The neutrino detector is built at the Palo Verde Nuclear Generating Station located 60 miles west of Phoenix.

Why bother?

“The whole fate of the universe, in a sense, hinges on what this mass is,” says physicist Barry G. Ritchie, who leads ASU participation in the project. “The number of neutrinos is just so mind-boggling that even if their mass is minuscule, it would mean they form a significant amount of mass in the universe.”

Such a discovery could help account for a “missing” source of mass in the universe, Ritchie explains. Currently, much of the matter that makes up the universe is invisible to telescopes and space probes.

“Does the universe continue to expand, or does it eventually stop expanding?” Ritchie asks. “If it stops, does it actually stop and then reverse? The answer to these questions is linked to how much mass exists in the universe.”

Stars such as our sun produce enormous numbers of neutrinos at their cores. But experiments that measure the number of neutrinos passing through us each second disagree greatly with predictions made by the best theories of how the sun actually works.

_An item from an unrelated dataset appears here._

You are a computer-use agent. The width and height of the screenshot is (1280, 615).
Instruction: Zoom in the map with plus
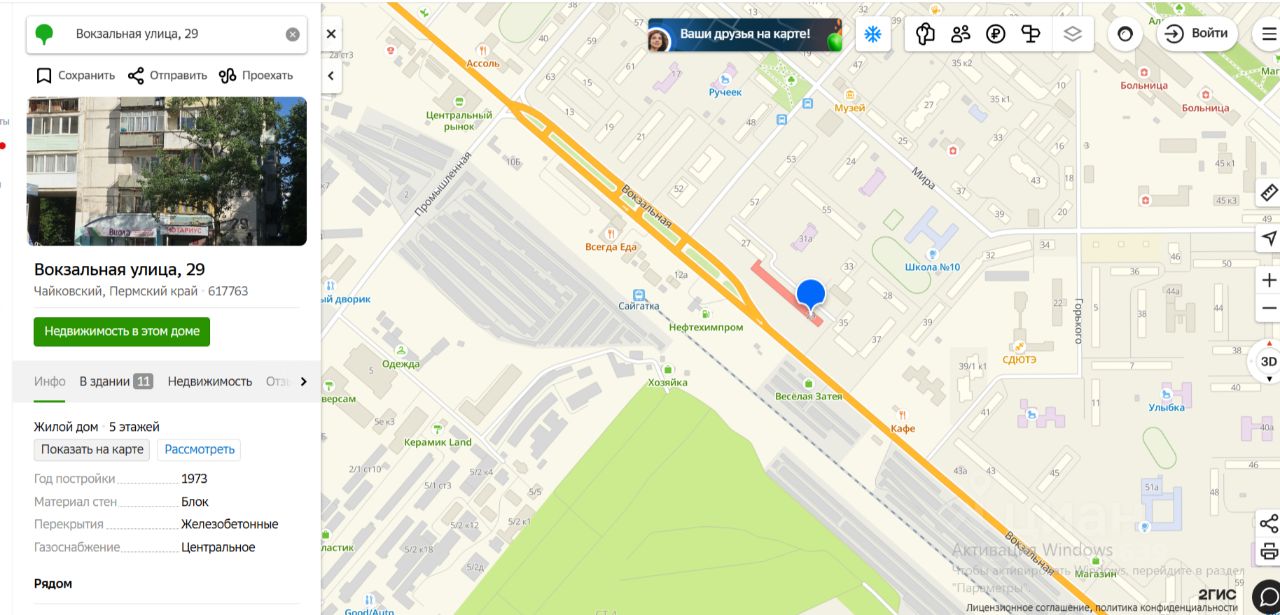[1269, 280]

“If you don’t understand the star that’s right next to you, how can you hope to understand the processes of billions of stars throughout the universe?” Ritchie says.

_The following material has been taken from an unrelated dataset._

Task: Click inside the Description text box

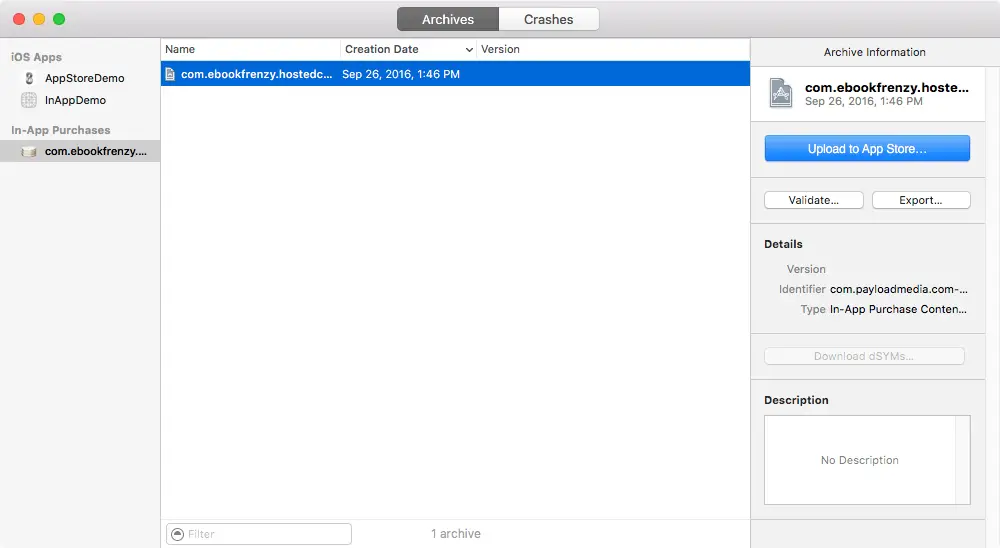Action: tap(859, 460)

The three nuclear reactors at Palo Verde will provide a more reliable and intense source of neutrinos, he adds. Scientists hope to gather data about neutrinos from the cores of the reactors. Such data could help determine whether detectors are unable to count neutrinos accurately because the uncharged particles change form as they travel.

Buried about 75 feet underground, the laboratory vault is a concrete box more than 40 feet long, 30 feet high, and 30 feet wide. Inside, a central detector contains some 10,000 gallons of mineral oil. The oil is laced with a fluid that emits light as radiation passes through it.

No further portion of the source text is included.